I say take her to the vet it does not sound normal and I am not one to rush to the vet for things like this. I would have a blood panel done to check for anything going on that is causing her loss of appetite. Not eating can be the first symptom of many bad diseases and a clear sign your dog is not feeling well. If this was a case of simply being picky the stain balls should have been exciting food and since the dog did not want to eat this indicates something wrong. If the dog has always been kind of skinny my guess is there is something wrong that makes the dog not feel well. There a ton of things it could be and IMO all something that should be checked out by a vet. While Iams is not the best food it is not a crappy food and your dog should thrive just fine on it unless there are other medical issues going on. Again I am not one to rush to the vet but this is not just a case of a picky eater I think there is something that is making her feel ill. She might have energy to play but still not feel great.

A good example is I had a client who's dog was not eating well and skinny like your dog. The dog did not want to eat because the food was making her feel ill. She ended up having oxalate crystals in her urine and had to go on a special diet. Now I do not know if this is what your dog has but an example of having to be diagnosed by a vet. Had she just try to switch food it would not have helped. (she did try that too) The dog had to be put on a special diet to help prevent the crystals from forming.


----------



## blanoslap (Jun 4, 2011)

I am interested to find out how this goes. My 11mth female is going through the same thing. I've been through 3 flavors of TOTW and 3 other brands of food just trying to get her to eat. She has been to the vet and is otherwise healthy and active. He gave her a steroid shot and stomach calming tabs. I can get her to eat a little wet food at night but otherwise walks away from anything else, even treats sometimes. Weird thing is she will eat from my hand. And the even weirder thing is she's now producing milk, (not spayed and 4mths past her heat cycle). Regularly socialized but hasn't been around puppies.


----------



## Blue_Nose_Bella (Jan 16, 2011)

blanoslap said:


> I am interested to find out how this goes. My 11mth female is going through the same thing. I've been through 3 flavors of TOTW and 3 other brands of food just trying to get her to eat. She has been to the vet and is otherwise healthy and active. He gave her a steroid shot and stomach calming tabs. I can get her to eat a little wet food at night but otherwise walks away from anything else, even treats sometimes. Weird thing is she will eat from my hand. And the even weirder thing is she's now producing milk, (not spayed and 4mths past her heat cycle). Regularly socialized but hasn't been around puppies.

[Pixel coordinate grounding data]
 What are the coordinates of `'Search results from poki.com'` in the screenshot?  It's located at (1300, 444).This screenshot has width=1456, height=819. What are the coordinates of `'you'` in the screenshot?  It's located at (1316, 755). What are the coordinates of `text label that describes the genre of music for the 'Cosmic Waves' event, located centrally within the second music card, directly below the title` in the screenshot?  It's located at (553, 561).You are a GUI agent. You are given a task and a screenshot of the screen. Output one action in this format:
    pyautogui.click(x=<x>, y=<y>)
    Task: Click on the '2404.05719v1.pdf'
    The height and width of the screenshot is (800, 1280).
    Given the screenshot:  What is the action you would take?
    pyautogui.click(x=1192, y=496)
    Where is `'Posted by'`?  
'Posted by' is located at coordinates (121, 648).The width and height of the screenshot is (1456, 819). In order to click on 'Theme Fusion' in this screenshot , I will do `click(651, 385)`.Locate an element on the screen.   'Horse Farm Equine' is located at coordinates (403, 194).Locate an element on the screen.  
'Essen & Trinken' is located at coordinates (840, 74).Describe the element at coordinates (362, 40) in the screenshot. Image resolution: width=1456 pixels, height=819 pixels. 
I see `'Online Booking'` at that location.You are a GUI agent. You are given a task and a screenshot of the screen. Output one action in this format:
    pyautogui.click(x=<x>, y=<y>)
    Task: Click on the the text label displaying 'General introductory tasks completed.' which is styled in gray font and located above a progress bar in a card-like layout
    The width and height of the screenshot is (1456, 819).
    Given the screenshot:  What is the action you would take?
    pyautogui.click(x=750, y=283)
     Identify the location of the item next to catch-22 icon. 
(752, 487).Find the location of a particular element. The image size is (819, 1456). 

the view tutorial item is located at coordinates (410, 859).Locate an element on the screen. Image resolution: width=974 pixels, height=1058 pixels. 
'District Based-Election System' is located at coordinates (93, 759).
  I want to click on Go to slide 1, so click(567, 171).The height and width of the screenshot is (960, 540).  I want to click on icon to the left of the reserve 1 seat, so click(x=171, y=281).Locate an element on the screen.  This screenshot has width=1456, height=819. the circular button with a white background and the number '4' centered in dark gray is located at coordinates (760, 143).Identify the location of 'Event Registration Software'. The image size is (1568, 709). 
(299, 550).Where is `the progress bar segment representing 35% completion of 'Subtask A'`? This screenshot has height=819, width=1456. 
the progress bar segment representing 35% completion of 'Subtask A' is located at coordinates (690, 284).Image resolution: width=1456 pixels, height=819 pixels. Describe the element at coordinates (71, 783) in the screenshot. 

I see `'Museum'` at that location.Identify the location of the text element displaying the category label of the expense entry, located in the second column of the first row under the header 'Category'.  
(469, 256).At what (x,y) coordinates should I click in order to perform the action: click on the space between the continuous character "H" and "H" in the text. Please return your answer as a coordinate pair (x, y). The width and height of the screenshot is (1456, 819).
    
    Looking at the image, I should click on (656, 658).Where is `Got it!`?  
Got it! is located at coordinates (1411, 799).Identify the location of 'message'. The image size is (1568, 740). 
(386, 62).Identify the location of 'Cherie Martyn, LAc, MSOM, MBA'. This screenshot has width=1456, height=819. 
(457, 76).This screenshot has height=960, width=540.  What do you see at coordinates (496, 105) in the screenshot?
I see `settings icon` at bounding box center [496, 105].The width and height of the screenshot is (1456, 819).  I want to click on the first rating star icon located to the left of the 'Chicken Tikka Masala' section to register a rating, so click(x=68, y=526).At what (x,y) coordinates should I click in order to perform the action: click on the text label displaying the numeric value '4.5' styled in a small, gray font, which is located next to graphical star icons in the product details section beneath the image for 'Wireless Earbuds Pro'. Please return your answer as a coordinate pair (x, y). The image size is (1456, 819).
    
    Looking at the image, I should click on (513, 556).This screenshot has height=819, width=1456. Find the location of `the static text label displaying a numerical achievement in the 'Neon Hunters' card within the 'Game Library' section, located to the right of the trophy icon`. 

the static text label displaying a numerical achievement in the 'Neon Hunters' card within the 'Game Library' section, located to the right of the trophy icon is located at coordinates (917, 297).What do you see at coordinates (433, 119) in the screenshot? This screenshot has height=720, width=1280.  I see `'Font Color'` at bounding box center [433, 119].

* **Your instructions**
Copy the passage from the forum thread about the dog that won't eat word for word, starting at "A good example" and ending at "crystals from forming.". None of the data has any role here.

* **Answer below**
A good example is I had a client who's dog was not eating well and skinny like your dog. The dog did not want to eat because the food was making her feel ill. She ended up having oxalate crystals in her urine and had to go on a special diet. Now I do not know if this is what your dog has but an example of having to be diagnosed by a vet. Had she just try to switch food it would not have helped. (she did try that too) The dog had to be put on a special diet to help prevent the crystals from forming.